Coswara: A Database for COVID-19 Sound-Based Diagnosis

The paper, "Coswara: A Database of Breathing, Cough, and Voice Sounds for COVID-19 Diagnosis," presents an innovative approach to diagnosing COVID-19 infections using respiratory sound analysis. The paper focuses on creating a comprehensive database, dubbed Coswara, comprising diverse respiratory sounds such as cough, breath, and voice. This database aims to facilitate the development of non-invasive, low-cost, scalable COVID-19 diagnostic tools leveraging the capabilities of machine learning.

Approach and Dataset

The central premise of the research is the potential of respiratory sounds as biomarkers for respiratory infections, notably COVID-19. The Coswara project involves gathering sound data from global participants through a web application, covering sound categories including shallow and deep breathing, heavy and shallow coughing, sustained vowels, and various pacing in digit counting. Alongside, metadata such as age, gender, health status, and demographic information are also collected, although personal identifiers are omitted to maintain privacy.

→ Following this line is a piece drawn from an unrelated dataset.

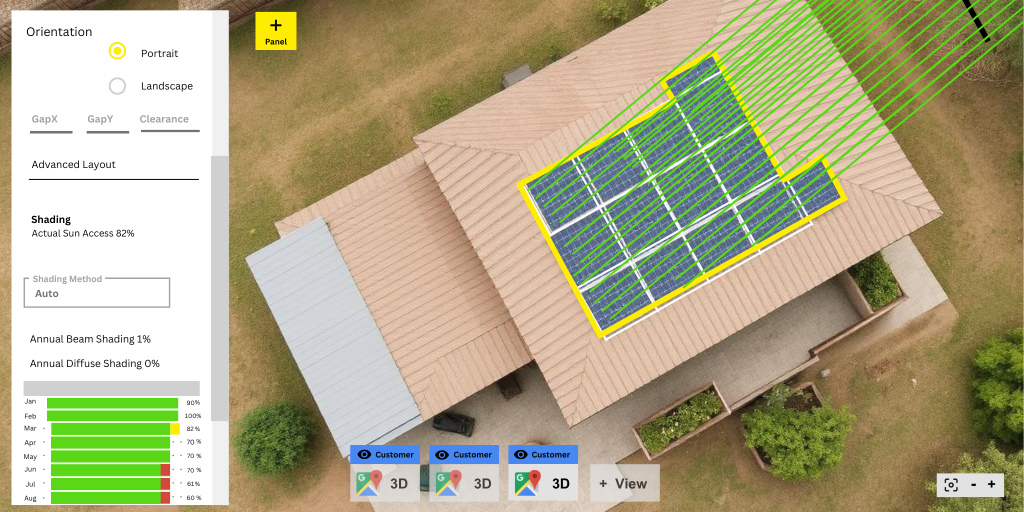Click the GapX input field

(51, 120)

The paper describes a meticulous data collection protocol that operators adhered to, involving sanitization and optimal microphone distance instructions, ensuring the collection quality of sound samples. The dataset boasts a significant sample size, encapsulating audio from 941 participants, categorized into clean, noisy, and degraded recordings based on subsequent manual annotation. This database is made openly accessible, promoting collaborative research to expedite diagnostic tool development.

Analytical Insights

The initial exploration of the dataset involved the employment of signal processing and machine learning techniques aimed at classifying respiratory sounds into different categories. Using a Random Forest classifier, an average classification accuracy of approximately 66.74% was achieved in distinguishing between the nine sound categories. The results underscore the distinct acoustic properties inherent in each sound type, offering preliminary insights into their utility for diagnosing varying respiratory states.

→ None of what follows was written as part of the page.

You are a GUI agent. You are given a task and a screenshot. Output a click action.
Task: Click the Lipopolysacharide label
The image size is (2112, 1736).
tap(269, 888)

Implications and Future Prospects

The research's impact lies in addressing the limitations of current COVID-19 diagnostic methods, such as RT-PCR, which involve logistical, financial, and operational challenges. The Coswara project envisages developing a diagnostic tool deployable as a mobile or web application, potentially transforming preliminary COVID-19 screening by providing rapid, cost-effective, and accessible diagnostic alternatives that complement chemical testing methodologies.

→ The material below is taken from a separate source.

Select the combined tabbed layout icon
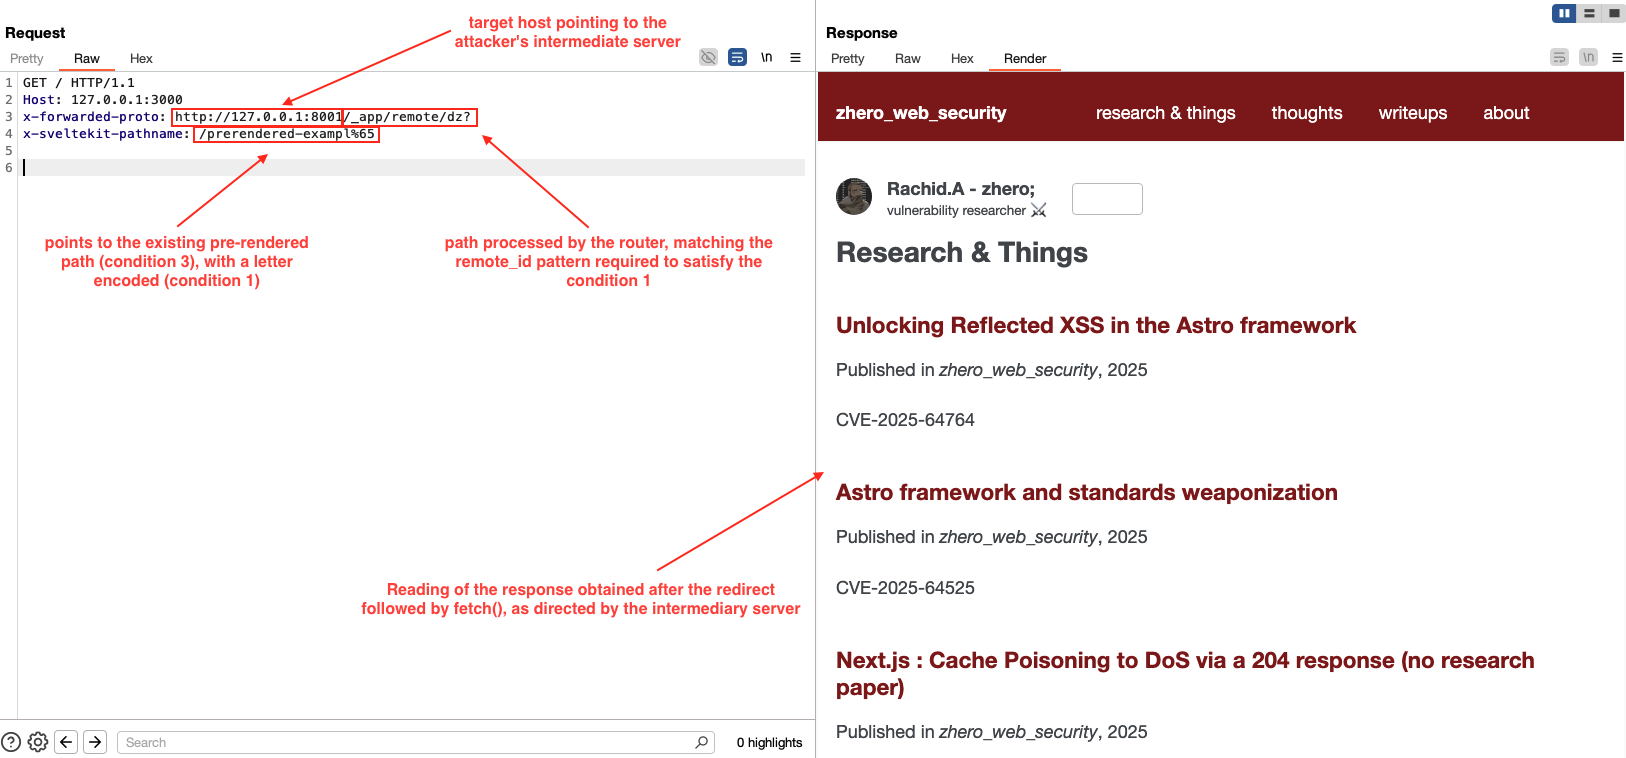 click(1613, 13)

From a research perspective, the paper posits a foundation for future studies integrating machine learning models for classifying and quantifying respiratory sound-specific biomarkers. The broad scope of the collected dataset aids in training more robust models, contributing to advancements in acoustic-based diagnostic technologies that could extend beyond COVID-19 to other respiratory conditions.

Conclusion

Coswara represents a significant stride towards sound-based diagnostic mechanisms utilizing respiratory sound data as a surrogate for assessing COVID-19 infections. The project underscores the potential for embedded AI solutions in healthcare, paving the way for further research into acoustic signatures of respiratory pathologies and their incorporation into scalable diagnostic frameworks. As health technology progresses, datasets like Coswara will likely play a critical role in developing innovative, efficient, and accessible healthcare solutions globally.